ANNE JEAL was walking in the shaded court of the Tower, where the block is set up to behead traitors upon. Her two guards followed her about, going where she would, but never leaving her from their sight; they were leaning against the balustrade of the steps up into the White Tower where the King lodged. One had his arms folded across his chest and his head forward as if he were asleep, the other was throwing little grains of pebbles at a young sparrow that had fallen from a nest in the gutter above.
Anne Jeal was very disconsolate and low in spirits; she dared not sweat her waxen image for fear it should slay her lover, she could not otherwise come into touch with him, though it was sweeter to hear his sighs and groans than not to hear him speak at all. She had all London town to go about if she would, but she got no pleasure there. Once she had been to a conjurer and necromancer in the Crooked Friars, but she thought him a very fool, and though she had made a promise to him to visit him again she had little heart to do so. She had tried to speak with the King, but she had found no way to come to him; the Earl Dalgarno was gone she knew not where.
She desired very heartily at times to be at home, for she had heard from a knave, whom her father had sent to London with boxes of clothes and gear six days before, that Magdalena Koop was come into Edward Colman’s house. And at times this filled her so with fury that she was mad to run to Rye and tear the eyes from the fair girl’s head. But always the thought came to her, when she had these fits of raging, that Edward Colman was coming from Amsterdam to be examined before the council and to be confronted with her.
And her heart became sick with hope at the thought of being there with him in London, for she could not believe that Magdalena Koop could inspire a very lasting attachment, she was too like an ox. But if he was coming there to London, if she was to see him again; it might be very soon, it might be in the next seven days. And the seven days from the 23rd to the 29th of March of that year were, as her tables showed, the most fitting to set out upon a love adventure of all the days of the year....
The trees above the courtyard were showing leaves of green, the sunlight slanted down between the towers, in the gutter the parent sparrows were calling angrily at the man who threw little stones on to their child where it fluttered.
There came down the steps the lord that, at the council, had put to her such few and sharp questions and had made all the other lords do his will. He came swiftly down the steps; he wore a cloak of damson-coloured velvet and a little hat with white plumes in the side of it, and he had several papers in his dark and narrow fingers. Her two guards sprang up as he came down, they pulled their blue flat caps to their proper angles on their shaven heads, they crossed their hands before them and bent each one knee. He hardly glanced at them at all, but hurried by. Anne Jeal had many times thus seen him; almost every day he had hastened once or twice past her out of some passage. But he had never spoken to her, and she had never wished to speak with him. She had heard his name — it was Hog or Ham, or she had forgotten it because she hated him.

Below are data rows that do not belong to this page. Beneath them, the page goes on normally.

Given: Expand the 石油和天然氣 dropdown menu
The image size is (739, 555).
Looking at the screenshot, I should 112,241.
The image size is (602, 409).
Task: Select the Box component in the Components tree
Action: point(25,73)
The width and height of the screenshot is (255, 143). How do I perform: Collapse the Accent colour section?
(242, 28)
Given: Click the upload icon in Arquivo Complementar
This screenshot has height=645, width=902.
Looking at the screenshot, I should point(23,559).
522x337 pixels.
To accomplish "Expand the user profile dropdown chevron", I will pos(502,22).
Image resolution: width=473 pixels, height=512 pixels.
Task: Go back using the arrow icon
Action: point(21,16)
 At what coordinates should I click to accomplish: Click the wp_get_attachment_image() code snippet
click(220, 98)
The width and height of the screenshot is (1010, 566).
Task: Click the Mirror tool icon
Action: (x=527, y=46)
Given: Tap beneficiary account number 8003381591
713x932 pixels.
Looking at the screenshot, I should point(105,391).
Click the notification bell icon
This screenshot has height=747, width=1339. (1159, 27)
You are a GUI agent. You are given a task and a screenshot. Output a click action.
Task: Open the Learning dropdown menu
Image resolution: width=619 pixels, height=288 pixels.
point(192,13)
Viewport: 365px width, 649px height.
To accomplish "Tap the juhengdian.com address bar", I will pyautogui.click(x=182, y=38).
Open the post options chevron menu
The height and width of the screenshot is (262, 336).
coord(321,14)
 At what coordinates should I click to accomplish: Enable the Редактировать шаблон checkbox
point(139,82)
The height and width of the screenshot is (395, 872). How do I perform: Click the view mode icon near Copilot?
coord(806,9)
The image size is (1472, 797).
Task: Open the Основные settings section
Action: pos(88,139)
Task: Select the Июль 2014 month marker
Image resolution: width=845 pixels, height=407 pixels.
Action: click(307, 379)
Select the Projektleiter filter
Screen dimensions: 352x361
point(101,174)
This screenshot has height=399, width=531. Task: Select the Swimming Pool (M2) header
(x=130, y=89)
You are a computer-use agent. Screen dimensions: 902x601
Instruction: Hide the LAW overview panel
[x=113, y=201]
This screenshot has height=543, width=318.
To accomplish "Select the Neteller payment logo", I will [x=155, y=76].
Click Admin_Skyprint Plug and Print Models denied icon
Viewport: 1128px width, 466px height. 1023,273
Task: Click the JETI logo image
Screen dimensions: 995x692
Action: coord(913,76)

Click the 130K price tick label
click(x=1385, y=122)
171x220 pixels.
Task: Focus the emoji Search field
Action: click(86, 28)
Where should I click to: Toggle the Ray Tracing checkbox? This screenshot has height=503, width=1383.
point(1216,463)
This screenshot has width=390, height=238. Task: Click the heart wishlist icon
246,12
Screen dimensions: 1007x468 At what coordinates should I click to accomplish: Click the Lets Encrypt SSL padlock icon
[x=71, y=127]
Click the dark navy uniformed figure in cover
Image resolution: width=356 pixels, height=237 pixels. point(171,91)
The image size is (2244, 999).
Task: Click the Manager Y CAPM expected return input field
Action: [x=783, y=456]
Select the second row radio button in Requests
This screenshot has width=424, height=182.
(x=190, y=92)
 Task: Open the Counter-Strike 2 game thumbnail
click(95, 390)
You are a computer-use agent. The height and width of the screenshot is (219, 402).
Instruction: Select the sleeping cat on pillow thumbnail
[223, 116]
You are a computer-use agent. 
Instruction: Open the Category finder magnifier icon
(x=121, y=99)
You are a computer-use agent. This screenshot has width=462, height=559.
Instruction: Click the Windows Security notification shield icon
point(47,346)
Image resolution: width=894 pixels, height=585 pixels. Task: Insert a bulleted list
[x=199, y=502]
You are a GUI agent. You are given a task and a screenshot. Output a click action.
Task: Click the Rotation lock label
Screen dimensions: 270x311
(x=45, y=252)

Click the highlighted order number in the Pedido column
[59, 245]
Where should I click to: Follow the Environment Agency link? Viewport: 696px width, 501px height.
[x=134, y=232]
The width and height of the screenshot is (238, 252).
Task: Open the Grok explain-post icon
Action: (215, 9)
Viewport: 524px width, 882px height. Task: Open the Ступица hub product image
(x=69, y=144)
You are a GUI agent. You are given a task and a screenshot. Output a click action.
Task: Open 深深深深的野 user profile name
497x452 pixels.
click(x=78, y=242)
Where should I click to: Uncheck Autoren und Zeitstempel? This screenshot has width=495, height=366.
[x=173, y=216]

Whilst he was hastening like that, engrossed and fast, he checked suddenly and turned upon his heel. His eye had just lit on her, and he spoke to her guards; they stood very respectfully, their caps inclined to listen, then they went slowly over the great cobble stones towards the door of the guard-house. The courtier came very swiftly to her; he was very magnificent that day; there were great rings upon his thin fingers, his white ruff had little gold wire-work at its edge, and there was a band of blue silk with a jewel round his hat.